On the other hand, sativa strains and sativa-dominant hybrids produce less bulbous trichomes, and thus spotting the changes in color can be challenging.
That said, it’s one thing to spot the changes as they occur and another to note if the changes have occurred at all.
Some phenotypes do not turn amber at all. You can wait for more weeks, but all you’ll notice is the trichomes beginning to get yellowish as they degrade— not the real amber!
When the plant is starved— Flowering marks a vital growth point of the cannabis plant. During flowering, the plant engages in energy-expending activities. It grows the buds, produces cannabinoids, and potentiates them before harvest.
The plant thus needs a lot of food here. You’re supposed to continue feeding the plant until you flush.
Sometimes you might flush too early in anticipation, leaving the buds with little nutrients to hasten trichome development.
Sativas take long, and sometimes they exceed the flowering times on the breeder’s information. You can thus starve the plant without even knowing it.
Poor quality genetics— If the plants are grown from poorly-bred seeds, the poor genetics might inhibit trichome production.
The plants will most definitely not grow within the timelines specified on the breeder’s information with poorly bred seeds.
Poor growth conditions- Keeping the growing environment in control means the plant gets what it needs when it needs it and how it needs it.
Temperature and humidity are major issues when it comes to nurturing the trichomes. If you keep the humidity and temperatures too low, the trichomes will take longer to ripen.
Keep your night temperature between 55-65 and the day temperatures at 80. This rate hastens photosynthesis because it activates the microbes to break down the food for the plant’s roots.
Low temperatures denature these microbes, causing nutrient lockout in the root zone.
How Long Does It Take For Trichomes To Turn Amber?
The time it takes to turn from milky to amber depends on the strain. Most strains will turn amber 2 weeks after turning milky, while others require more time. Others won’t turn amber at all. You’ll wait until the plant begins to display signs of senescence—like shriveling and shrinking— before they turn amber.

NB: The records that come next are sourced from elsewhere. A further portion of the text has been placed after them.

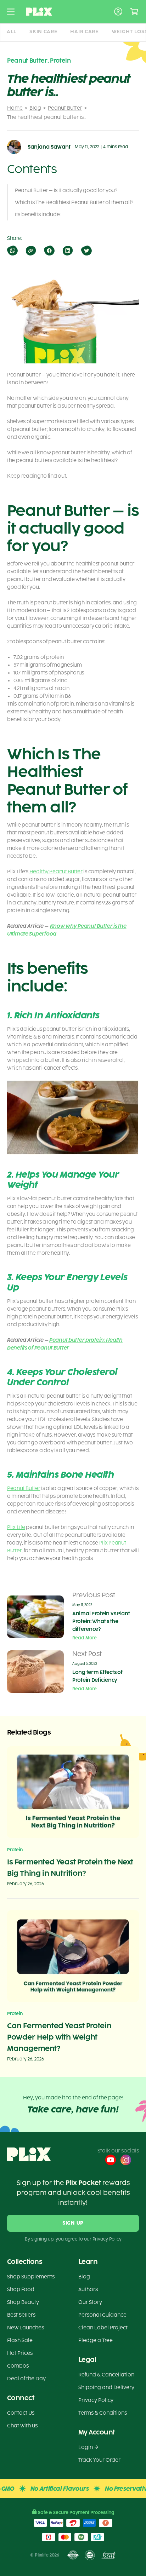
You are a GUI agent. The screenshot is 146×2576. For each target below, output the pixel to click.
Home (15, 108)
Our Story (90, 2302)
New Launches (25, 2328)
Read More (84, 1637)
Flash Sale (20, 2341)
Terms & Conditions (102, 2413)
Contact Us (20, 2413)
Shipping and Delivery (106, 2388)
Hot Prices (20, 2353)
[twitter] (86, 250)
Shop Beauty (23, 2302)
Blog (35, 108)
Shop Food (20, 2290)
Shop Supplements (31, 2277)
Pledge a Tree (95, 2341)
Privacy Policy (95, 2400)
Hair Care (84, 32)
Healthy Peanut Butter (56, 872)
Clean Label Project (103, 2328)
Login (85, 2447)
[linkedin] (67, 250)
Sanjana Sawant (49, 147)
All (12, 32)
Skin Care (43, 32)
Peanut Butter (65, 108)
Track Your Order (99, 2460)
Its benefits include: (38, 215)
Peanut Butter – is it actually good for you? (66, 191)
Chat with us (22, 2426)
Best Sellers (21, 2315)
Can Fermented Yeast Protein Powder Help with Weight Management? (59, 2037)
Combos (18, 2366)
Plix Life (16, 1527)
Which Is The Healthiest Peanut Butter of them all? (74, 203)
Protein (60, 60)
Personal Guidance (102, 2315)
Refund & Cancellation (106, 2375)
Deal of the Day (26, 2379)
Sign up (73, 2223)
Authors (88, 2290)
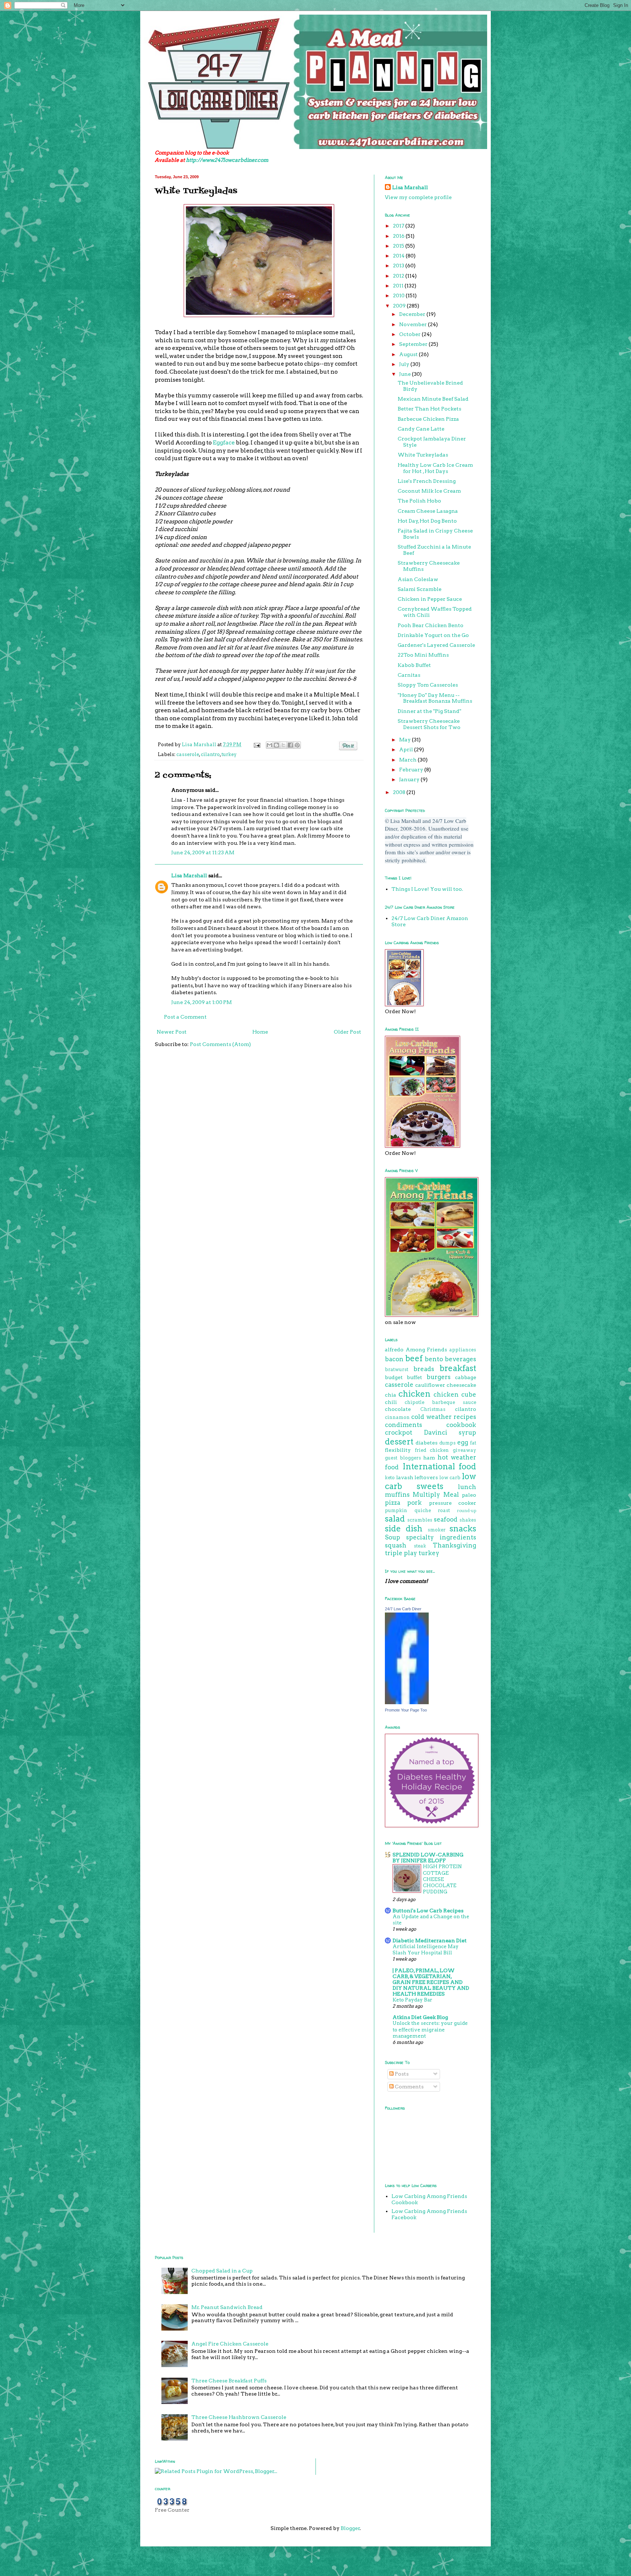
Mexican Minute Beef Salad (433, 399)
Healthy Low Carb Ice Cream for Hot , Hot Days (435, 468)
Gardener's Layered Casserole (436, 645)
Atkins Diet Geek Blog (420, 2017)
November (413, 324)
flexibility (398, 1450)
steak (420, 1546)
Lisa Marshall (199, 744)
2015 (399, 246)
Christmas (432, 1409)
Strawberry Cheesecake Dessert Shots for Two (429, 724)
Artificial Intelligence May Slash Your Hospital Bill (426, 1949)
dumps (447, 1443)
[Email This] (269, 745)
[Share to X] (283, 745)
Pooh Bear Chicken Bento (430, 625)
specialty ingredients (441, 1537)
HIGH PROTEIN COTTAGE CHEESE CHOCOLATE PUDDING (442, 1878)
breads (423, 1369)
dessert (399, 1441)
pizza (392, 1502)
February (411, 769)
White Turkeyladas (423, 455)
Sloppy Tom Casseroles (428, 685)
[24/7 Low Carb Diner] (407, 1702)
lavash (404, 1477)
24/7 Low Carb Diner (403, 1609)
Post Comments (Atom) (220, 1044)
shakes (467, 1520)
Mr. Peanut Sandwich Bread (227, 2307)
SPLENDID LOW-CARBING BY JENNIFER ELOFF (428, 1857)
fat (473, 1443)
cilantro (210, 754)
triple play (401, 1553)
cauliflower (430, 1385)
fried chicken (432, 1450)
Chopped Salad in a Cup (222, 2271)
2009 (400, 306)
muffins (397, 1494)
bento (434, 1359)
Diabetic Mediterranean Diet (430, 1940)
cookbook (461, 1424)
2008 (399, 792)
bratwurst (396, 1369)
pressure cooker (452, 1503)
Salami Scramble (419, 589)
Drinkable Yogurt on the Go (433, 635)
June (405, 374)
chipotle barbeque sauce (440, 1402)
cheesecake (461, 1385)
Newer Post (172, 1032)
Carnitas (409, 675)
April (406, 749)
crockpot (398, 1432)
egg (462, 1442)
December (413, 314)
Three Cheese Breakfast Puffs (229, 2381)
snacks (463, 1528)
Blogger (350, 2528)
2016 (399, 236)
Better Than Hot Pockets (429, 409)
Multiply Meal (436, 1494)
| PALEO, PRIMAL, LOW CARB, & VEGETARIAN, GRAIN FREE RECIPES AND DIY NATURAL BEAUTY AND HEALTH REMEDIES (431, 1982)
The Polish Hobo (419, 501)
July (404, 364)
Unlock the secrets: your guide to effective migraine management (430, 2029)
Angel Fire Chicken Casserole (229, 2344)
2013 (399, 265)
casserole (187, 754)
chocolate (398, 1409)
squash (395, 1545)
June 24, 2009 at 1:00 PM (201, 1002)
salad (395, 1519)
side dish (403, 1528)
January (410, 779)
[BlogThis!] (276, 745)
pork (414, 1502)
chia (390, 1395)
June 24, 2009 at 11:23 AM (202, 852)
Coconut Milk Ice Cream (429, 491)
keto (390, 1477)
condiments (403, 1424)
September (414, 344)
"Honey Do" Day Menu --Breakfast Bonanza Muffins (435, 698)
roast (444, 1510)
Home (260, 1032)
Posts (401, 2074)
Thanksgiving (454, 1545)
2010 (399, 295)
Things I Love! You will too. (427, 889)
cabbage (465, 1377)
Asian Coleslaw (418, 579)
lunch (467, 1487)
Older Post (347, 1032)
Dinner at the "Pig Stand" (429, 711)
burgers (439, 1377)
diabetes (426, 1443)
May (405, 740)
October (410, 334)
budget (394, 1377)
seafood (446, 1519)
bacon (394, 1359)
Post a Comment (185, 1017)
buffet (414, 1377)
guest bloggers (403, 1458)
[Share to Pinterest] (297, 745)
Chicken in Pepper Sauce (430, 599)
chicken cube (454, 1394)
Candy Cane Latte (421, 429)
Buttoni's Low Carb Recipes (428, 1910)
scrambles (419, 1520)
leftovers (426, 1477)
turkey (229, 754)
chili (391, 1402)
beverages (460, 1359)
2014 (399, 256)
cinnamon (397, 1417)
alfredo (394, 1349)
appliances (462, 1349)
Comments (409, 2087)
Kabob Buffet (414, 665)
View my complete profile (418, 197)
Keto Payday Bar (412, 2000)
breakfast (458, 1368)
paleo (469, 1495)
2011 (399, 286)
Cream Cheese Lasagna (428, 511)
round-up (466, 1510)
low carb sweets (430, 1481)
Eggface (224, 442)
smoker (436, 1530)
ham (429, 1458)
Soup (392, 1537)
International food (439, 1466)
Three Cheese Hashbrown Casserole (238, 2417)
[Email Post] (256, 744)
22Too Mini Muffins (423, 655)
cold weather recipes (443, 1416)
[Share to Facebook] (290, 745)
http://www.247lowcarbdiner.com (227, 160)
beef (413, 1358)
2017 (399, 226)
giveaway (464, 1450)
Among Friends (426, 1349)
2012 (399, 276)
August (409, 354)
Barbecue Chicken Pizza (428, 419)
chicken (414, 1394)
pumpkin (396, 1510)
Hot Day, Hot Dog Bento (427, 521)
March (408, 760)
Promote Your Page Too (406, 1710)
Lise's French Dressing (427, 481)
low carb (450, 1477)
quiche (422, 1510)
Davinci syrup (450, 1432)
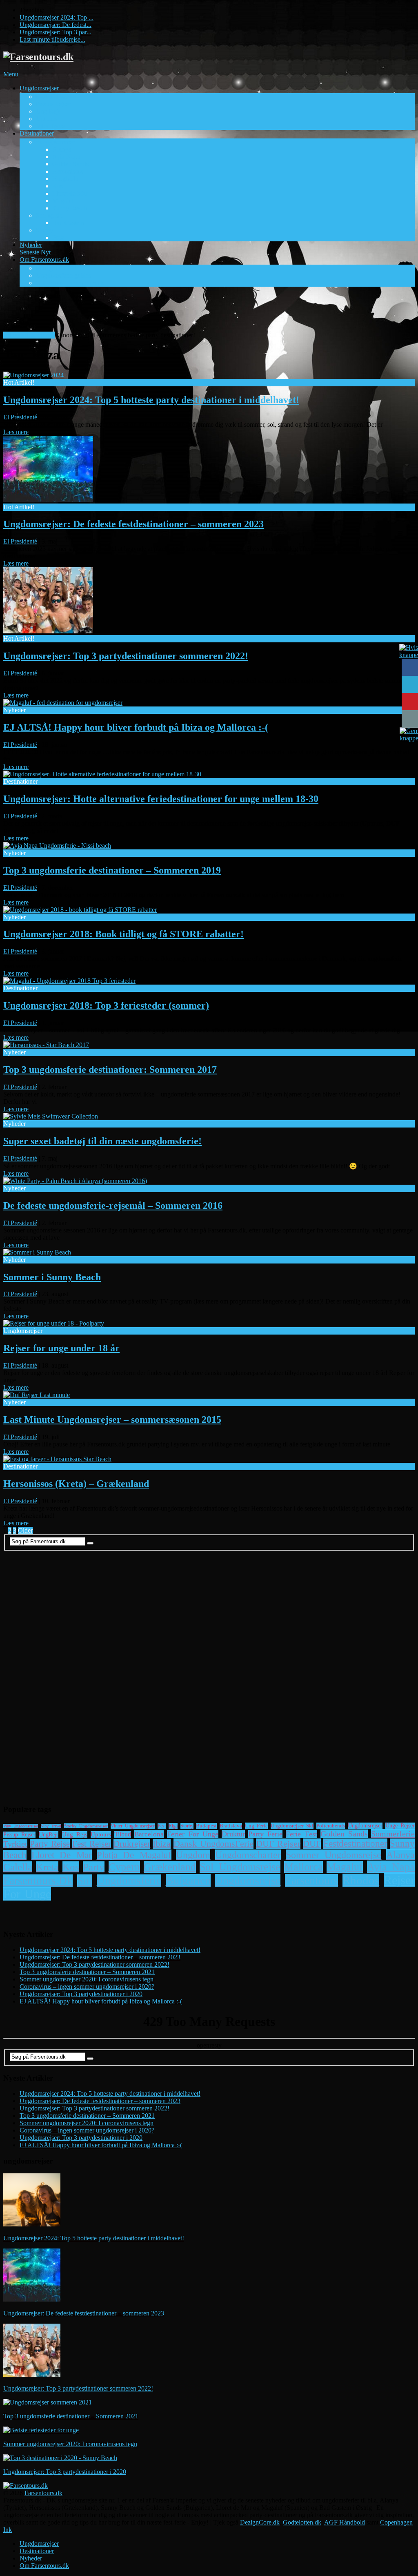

Do Sativa Trichomes Turn Amber?
Most sativa strains will turn amber at the peak of their ripening. However, sativas take longer in flowering, and thus, might take too long to show the amber trichomes. Some sativa phenos do not turn amber, and waiting for longer will only degrade the THC.
Do Trichomes Change Color After Harvest?
Trichomes continue to change color after harvesting, just like the rest of the bud. It doesn’t continue ripening, but as the trichomes continue to degrade, they’ll lose their original color.
In conclusion, several factors can contribute to your trichomes not turning amber. Poor genetics, low temperature, and hostile growing conditions can affect the development of trichomes.
There’s nothing wrong with knowing the trichome color changes, but you shouldn’t rely on the color changes to inform your harvesting. Use a magnifying lens or the jewelers’ loupe to observe the rich trichomes.
The best time to harvest is when most of the trichomes are milky because that’s when THC is at its peak. Waiting for amber trichomes leads to the degradation of THC, leading to a lethargic high.